Design
The study was performed in two parts. In the first part, 18 patients undergoing upper abdominal ultrasound as outpatients for various indications were randomly selected; the scratch test was performed by two raters independently and followed by the ultrasound.
In the second part of the study, the two raters independently performed the scratch test on separate randomly selected outpatients (15 patients by rater 1, and 16 patients by rater 2), followed by upper abdominal ultrasound.
Scratch test procedure
The scratch test was performed by marking a point on the right costal margin at the midclavicular line (point A in Figure 1). This point was used as a reference to take the measurements of liver span below the costal margin. The diaphragm of the stethoscope was placed on the xiphisternum (point C in Figure 1). Light transverse strokes of the skin with a single finger, parallel to the suspected liver edge, were made advancing from the right lower quadrant along the midclavicular line to the costal margin. When the hepatic edge was reached (point B1 in Figure 1), the scratching sound was transmitted through the solid liver with the resultant sudden increase in auscultated sound intensity; the sound intensity continued to increase until it was maximal (point B2) and this point was taken as the best estimate of the liver edge. The distance between this point and point A (distance AB2) was recorded on a data sheet. The sonographers used the same reference point to measure distance to the liver edge (Point A) but were blinded to the value obtained by the clinical raters. The results were recorded in centimeters between the right costal margin (RCM) and the liver edge.

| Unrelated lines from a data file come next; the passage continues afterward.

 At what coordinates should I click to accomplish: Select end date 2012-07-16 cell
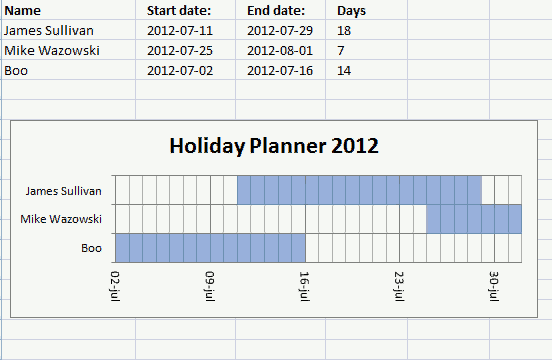point(281,70)
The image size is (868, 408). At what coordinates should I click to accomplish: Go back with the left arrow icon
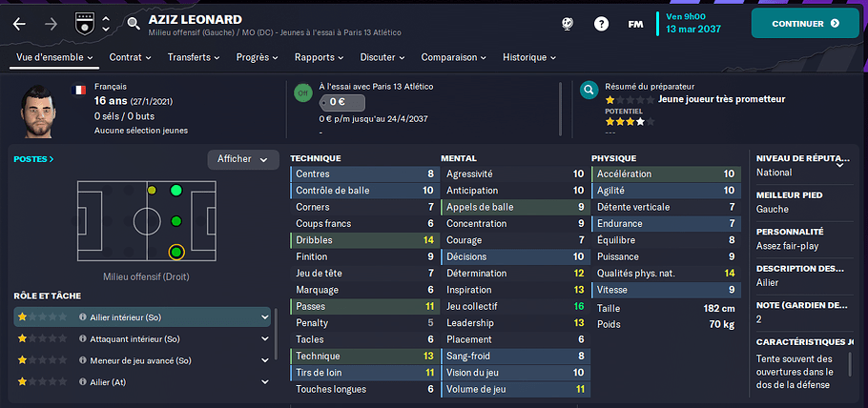click(19, 25)
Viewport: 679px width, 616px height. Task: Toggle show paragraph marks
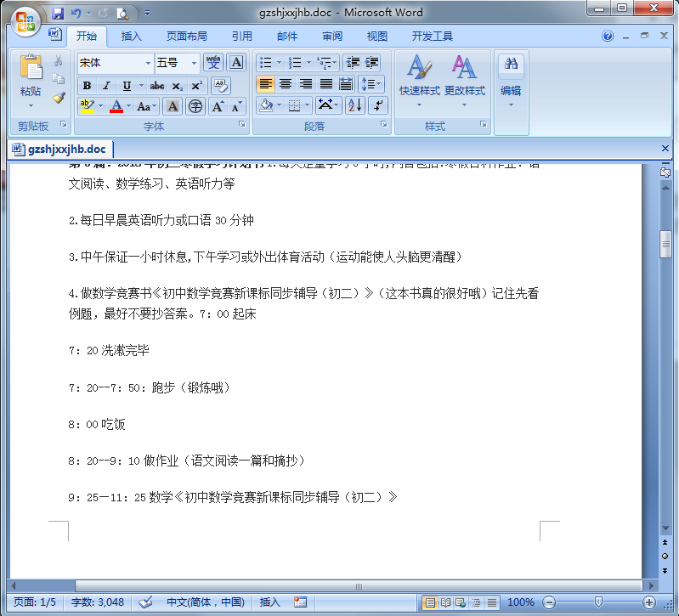(379, 105)
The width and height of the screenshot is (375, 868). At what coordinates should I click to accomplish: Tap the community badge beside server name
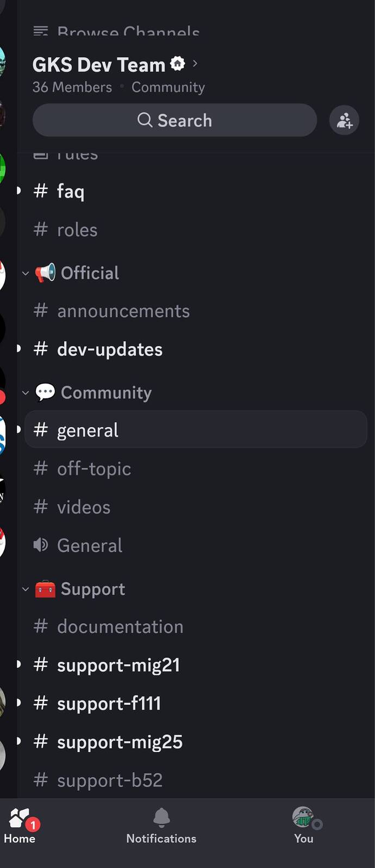[x=178, y=64]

The two raters (AD, KG) were senior medical registrars in the department of general medicine. Before the study, 2 calibration sessions with a consultant (JA) were performed to standardise the method, i.e. where to place the stethoscope, where to scratch, whether to listen for the point of the start of sound transmission or the point of maximal sound transmission, etc. The two raters also used the same brand of stethoscope. To ensure that the sound transmission was not purely through the skin, we measured a control point below the xiphisternum using the same stroking technique (point D in Figure 1). This point was the point of maximal sound intensity when stroked with the finger ascending upwards towards the stethoscope from below the umbilicus. The distance CD was measured in centimeters and compared with the distance B2C. If B2C was more than CD, then it was assumed that the transmission of sound heard at point B2 was through liver. AB2 was then measured as liver span below the RCM. However, if B2C was less than or equal to CD, then we assumed that the sound conduction was likely due to skin conduction and that the liver edge did not extend beyond the RCM. No clinical information about the subjects and no other methods of physical examination were performed in the study in order not to bias the interpretation of the scratch test; in particular, palpation of the liver edge was not performed.
Informed, written consent was obtained from all patients and the study was approved by the Hunter New England Area Ethics committee.
Ultrasound procedure
The ultrasound was performed with a Phillips iU22 Ultrasound Machine (Koninklijke Philips Electronics N.V., Netherlands) using a 5-2 MHz curved array transducer with the default abdominal preset. Time Gain Compensation (TGC) curves were adjusted to optimize the image quality if required. A single focal zone was set to the mid liver parenchyma. Harmonics were off. Patients were asked to hold their breath during the ultrasound exam but not during the scratch test in order to mimic usual clinical practice.
Statistical analysis
The co-primary outcomes were agreement between the 2 observers as measured using the intra-class correlation coefficient (ICC) and agreement between each observer and the USG reference standard as measured using Spearman’s correlation coefficient (rho), which is the non-parametric equivalent of Pearson’s coefficient.
Secondary outcomes included the degree and source of disagreement including:
-
Bland-Altman plots comparing the difference between each rater and the USG (on the y-axis) compared to the USG (on the x-axis).
-
the proportion of rater values that lie within 1, 2 or 3 cm of the reference value.
-
whether the absolute value of the distance or the subject’s body mass index (BMI) influenced the degree of error between the clinical observer and the USG using linear regression.
Threshold p-value for significance was taken as <0.05.